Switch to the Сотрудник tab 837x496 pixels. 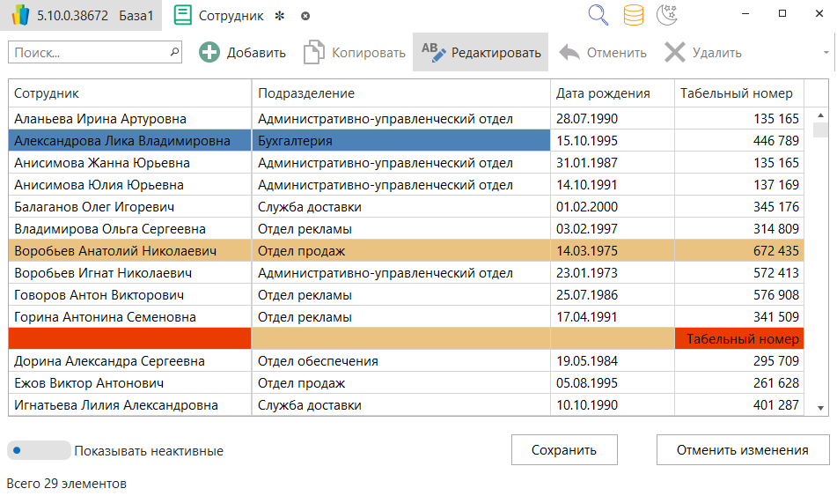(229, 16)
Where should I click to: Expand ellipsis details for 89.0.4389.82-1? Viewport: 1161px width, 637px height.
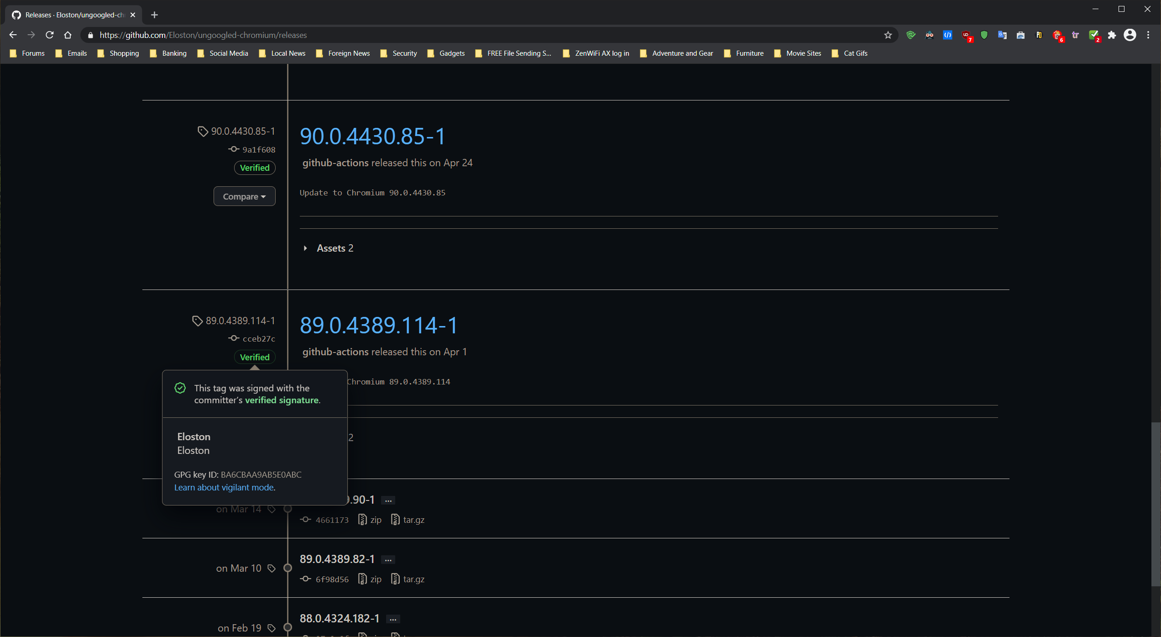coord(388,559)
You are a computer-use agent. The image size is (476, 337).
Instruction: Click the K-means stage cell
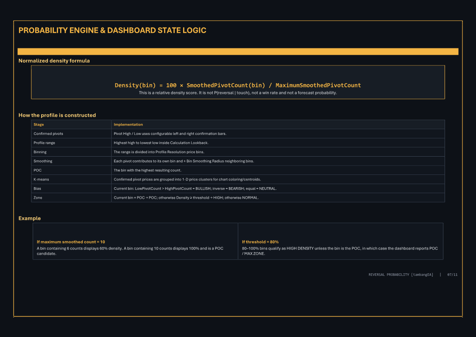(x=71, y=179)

━━━━━━━━━━━━━━━━━━━━━━━━━━━━━━

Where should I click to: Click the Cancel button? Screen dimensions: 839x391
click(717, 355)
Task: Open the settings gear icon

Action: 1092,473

━━━━━━━━━━━━━━━━━━━━━━━━━━━━━━

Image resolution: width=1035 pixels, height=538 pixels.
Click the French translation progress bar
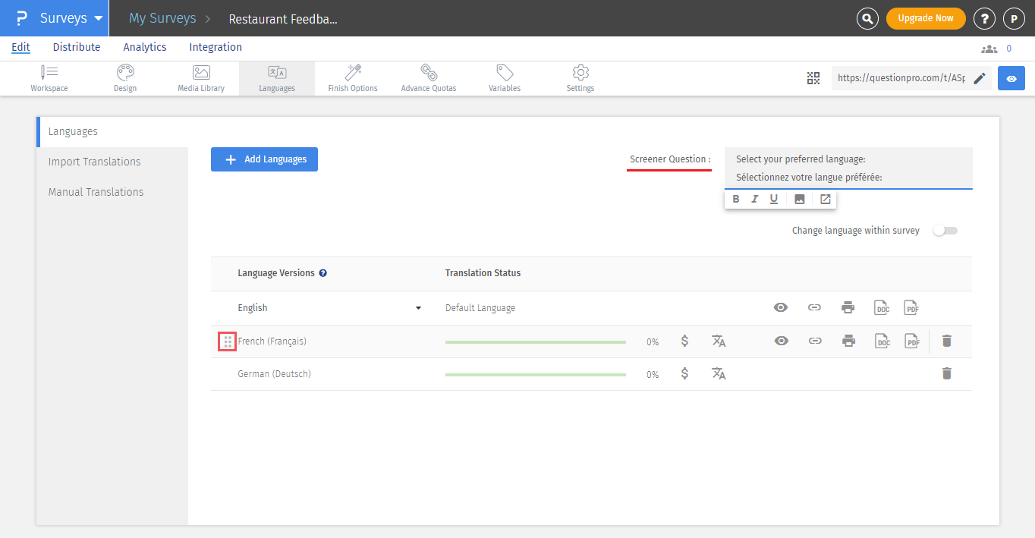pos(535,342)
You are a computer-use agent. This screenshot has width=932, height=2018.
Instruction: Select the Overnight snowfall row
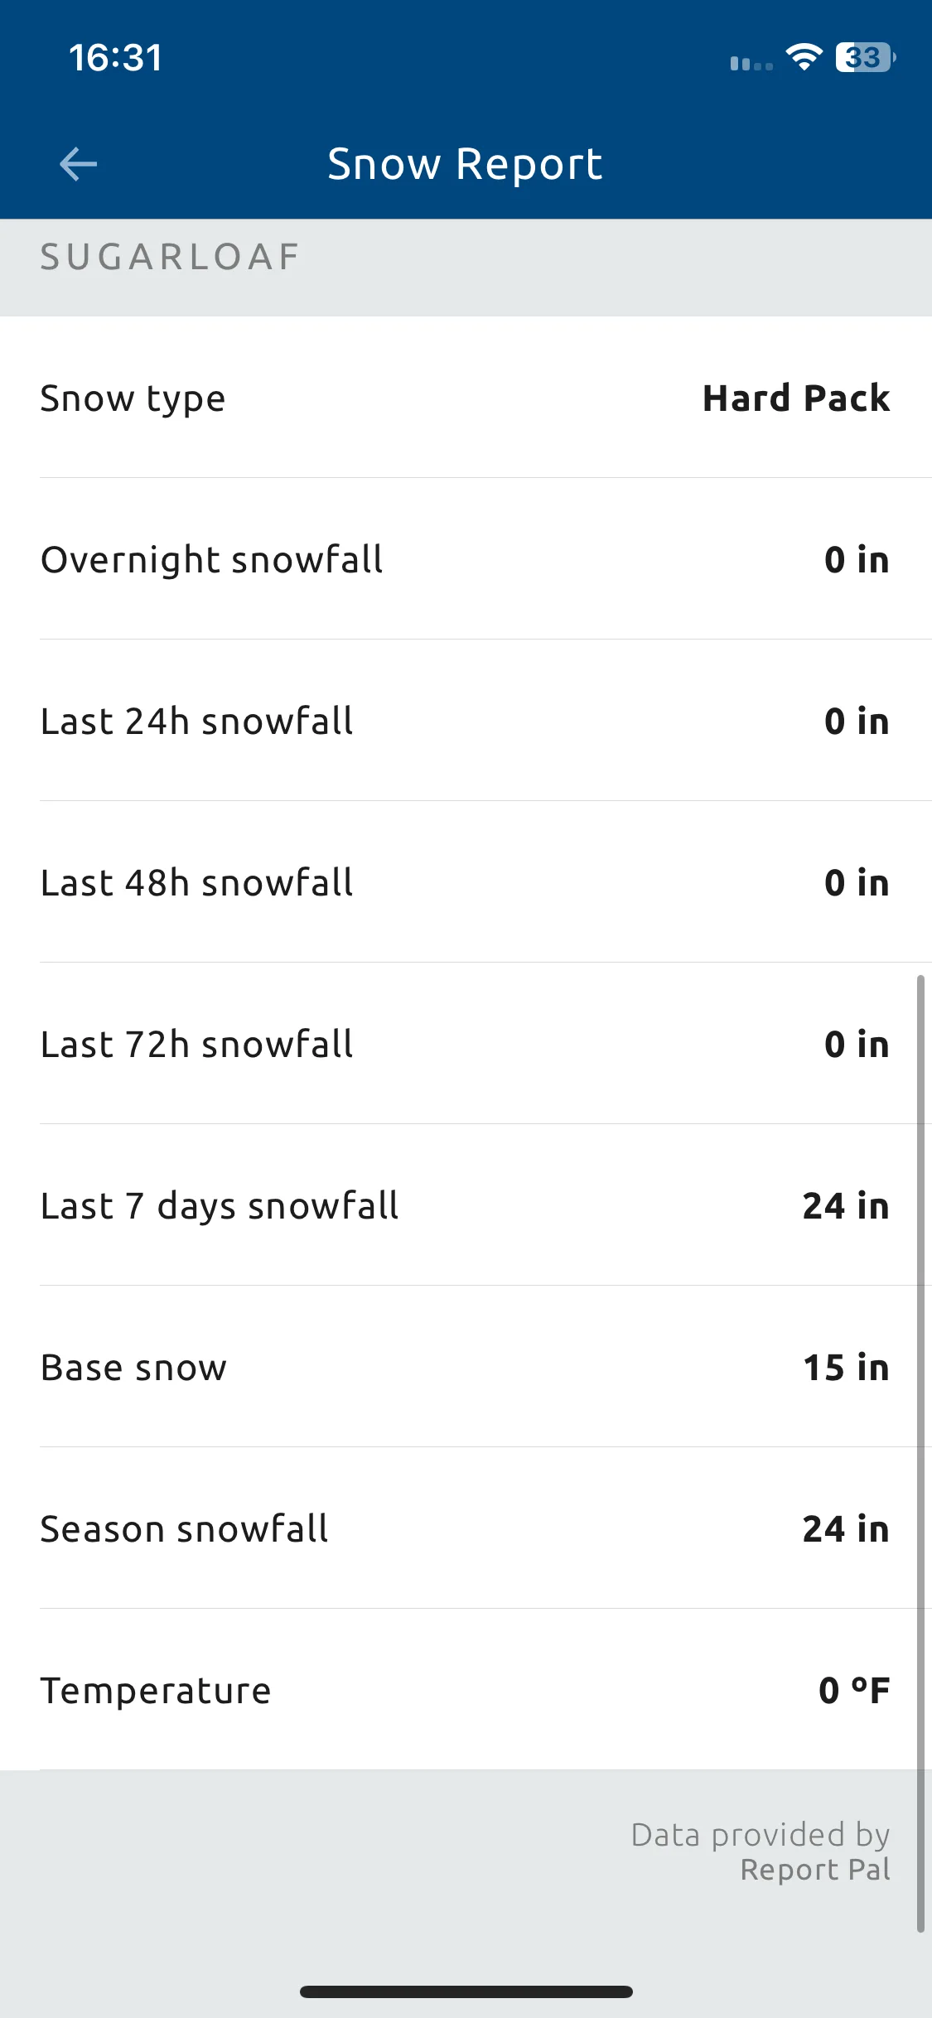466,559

━━━━━━━━━━━━━━━━━━━━━━━━━━━━━━

YOUR TASK :: Copy out, word for word, the lines from the one containing "Where should I click to: Expand" through the one containing "(x=71, y=179)", omitting the pictures.

COMPLETE RESPONSE ::
Where should I click to: Expand ellipsis details for 89.0.4389.82-1? Viewport: 1161px width, 637px height.
coord(388,559)
You are a computer-use agent. The image size is (476, 337).
Instruction: Click the K-means stage cell
(x=71, y=179)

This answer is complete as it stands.